La Real Academia Española, define el verbo linchar como “ejecutar sin proceso y tumultuariamente a un sospechoso o a un reo”. Algo así como lo que sucedía en aquella etapa obscura de la humanidad cuando la brujería o hechicería eran consideradas como un “crimen exceptum”, es decir, un crimen extraordinario, en el que el acusado no podía defenderse, donde la cacería de hombres o mujeres iniciaba a la más mínima provocación de sospecha o rumor de una turba furiosa.

Dentro de las hipótesis más sostenidas en México se encuentra aquella que establece a los linchamientos como producto de “la crisis de seguridad pública, así como el aumento de la violencia y la falta de eficacia de los aparatos de justicia”; Sin embargo, también existen hipótesis que apuntan a la influencia del sistema mediático como promotor de los linchamientos; donde los medios de comunicación, y especialmente las redes sociales, juegan un papel determinante para generar el pánico colectivo que provoca la cacería de los sospechosos.

Sea cual sea la hipótesis más aproximada al fenómeno que hoy vive nuestro país, lo cierto es que todas ellas establecen al linchamiento como un fenómeno donde se cruzan tres elementos comunes:

  • a) los niveles de violencia social,
  • b) la percepción de inseguridad y
  • c) la impunidad;

y un contexto específico, lo que da píe a que las turbas desahoguen sus sentimientos de indignación que, bajo el anonimato de la masa, les permite “impartir justicia”.

Incluso hay penosos pasajes políticos que detallan la magnitud de violencia arraigada en regiones del país; una de ellas rescatada a continuación por esta columna: cuando en abril de 2020, en plena efervescencia del contagio de la Covid-19 en México, se volteaba a ver a Tlaxcala como un estado de la república, donde “por alguna circunstancia”, las personas parecían ser “inmunes al virus”, pues estadísticamente hablando, se aseguraba que, si bien ya todos los estados presentaban contagios, en dicha entidad federativa no se registraba un solo caso de Covid-19. Así lo reportó y aseguró en entrevista radiofónica nacional el gobernador en turno Marco Antonio Mena Rodríguez.

Meses después, al ser ampliamente cuestionado el gobernador sobre del porqué Tlaxcala no había registrado los contagios que ya tenía en abril de aquel año; el gobernador respondió: “si yo hubiera dicho la verdad, de que ya había contagios y en qué municipios, hubiera provocado linchamientos…”.

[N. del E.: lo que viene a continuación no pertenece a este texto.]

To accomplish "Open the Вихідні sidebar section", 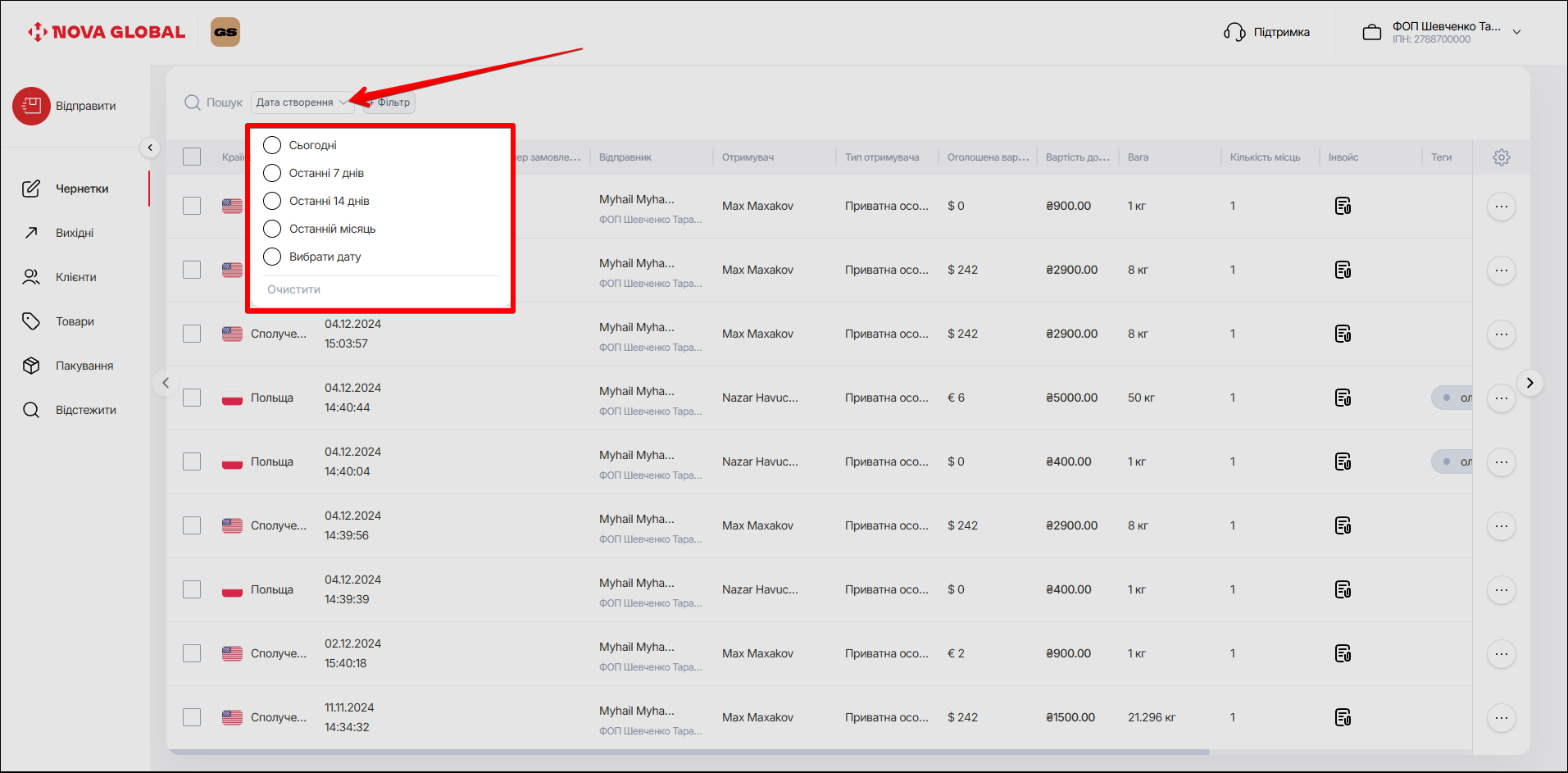I will 74,233.
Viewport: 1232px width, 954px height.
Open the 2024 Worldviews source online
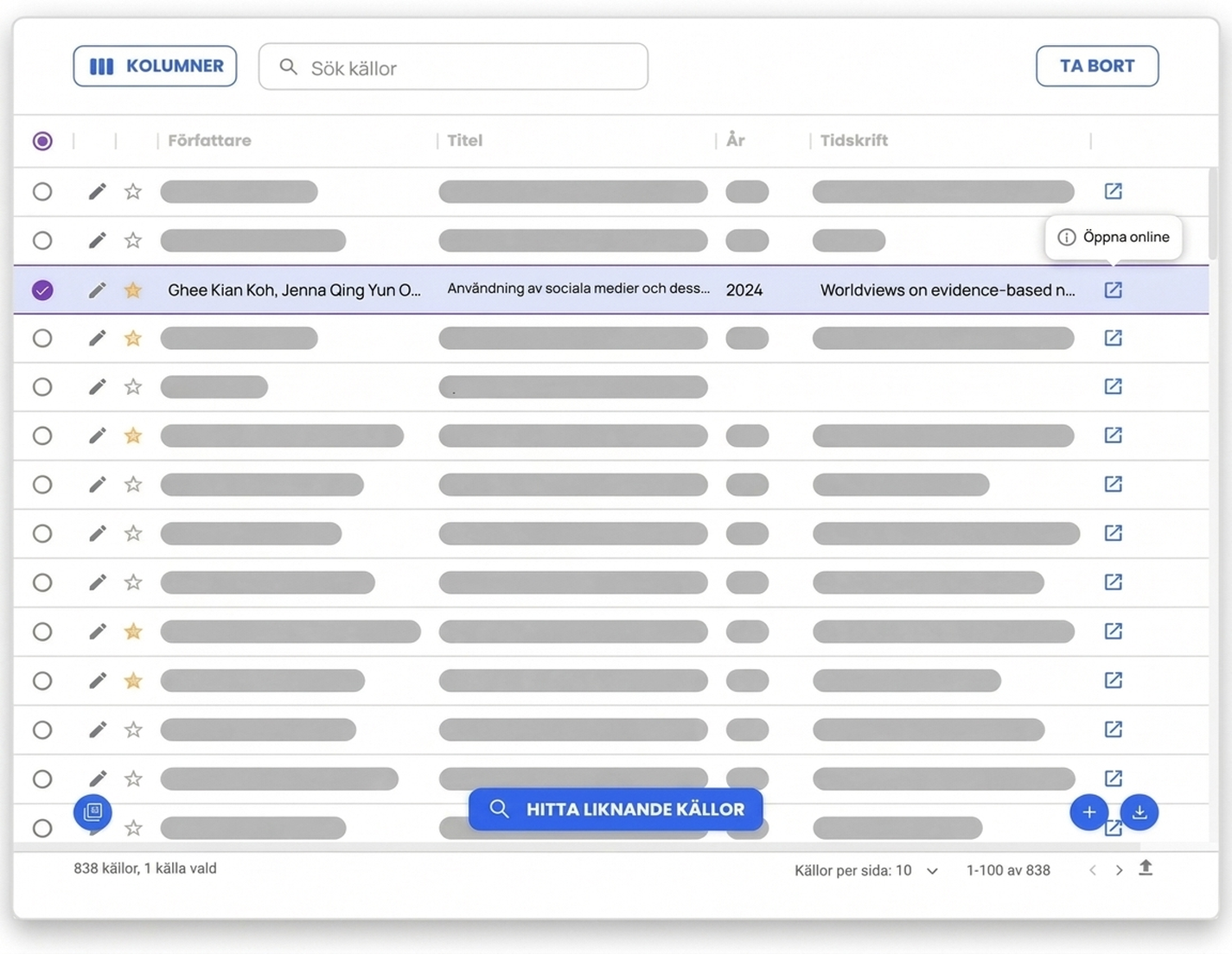(x=1113, y=290)
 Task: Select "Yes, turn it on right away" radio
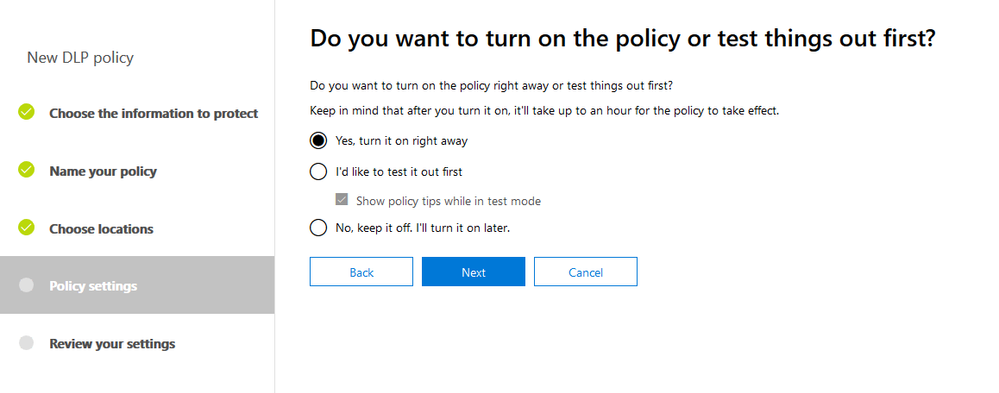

Este pasaje, aunque aparentemente muy local, refleja perfectamente la magnitud de un problema que, lamentablemente, se desborda ya en Puebla, Tlaxcala, Estado de México y 29 entidades más sin que la autoridad parezca ser eficaz. Tan es así que, al 10 de junio de este año se han reportado 12 actos de linchamiento en todo México, y 115 intentos. Son tiempos de caníbales.